Deutliche Forderung an die Sondierer, den Verbraucherschutz zu stärken.

(Foto: dpa)

BerlinIm Wahlkampf inszenierte sich Martin Schulz als glühender Verbraucherschützer. „Verbraucherschutz ist für uns kein lästiges Übel und kein Markthindernis; sondern eine Frage von Fairness, Gerechtigkeit und Respekt“, erklärte er kurz vor der Bundestagswahl beim Deutschen Verbrauchertag. Monate später sieht die Welt anders aus.

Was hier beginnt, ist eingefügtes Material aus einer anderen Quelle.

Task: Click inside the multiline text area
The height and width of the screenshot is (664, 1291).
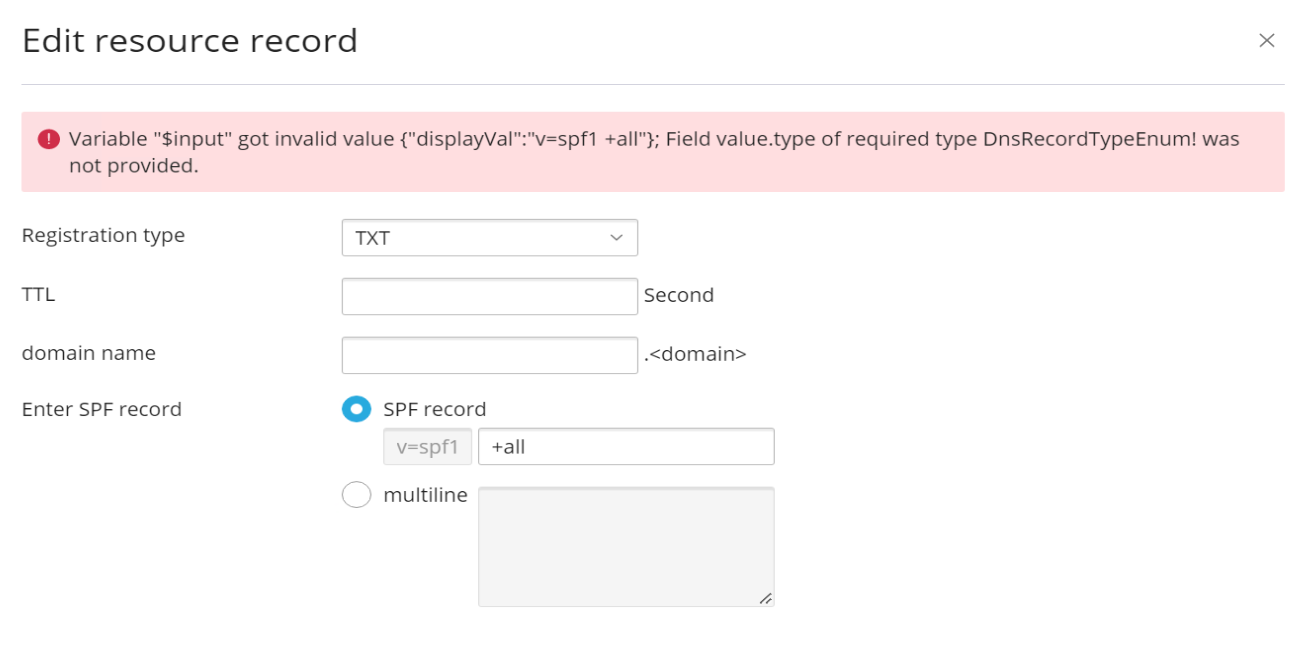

Nach dem Abschluss der Sondierungsgespräche zwischen Union und SPD sehen die Verbraucherschützer Licht und Schatten im finalen Ergebnispapier. Vor allem eine Sache stößt dem Chef des Verbraucherzentrale Bundesverbands (VZBV), Klaus Müller, bitter auf: „Die im Kapitel zu Verbraucherschutz genannten drei Sätze sind zu dünn“, sagte Müller. In den Koalitionsverhandlungen müssten die Parteien daher „dringend erklären, welchen Stellenwert für sie der Verbraucherschutz insgesamt hat, also die Interessen und Rechte von 80 Millionen Menschen in Deutschland“.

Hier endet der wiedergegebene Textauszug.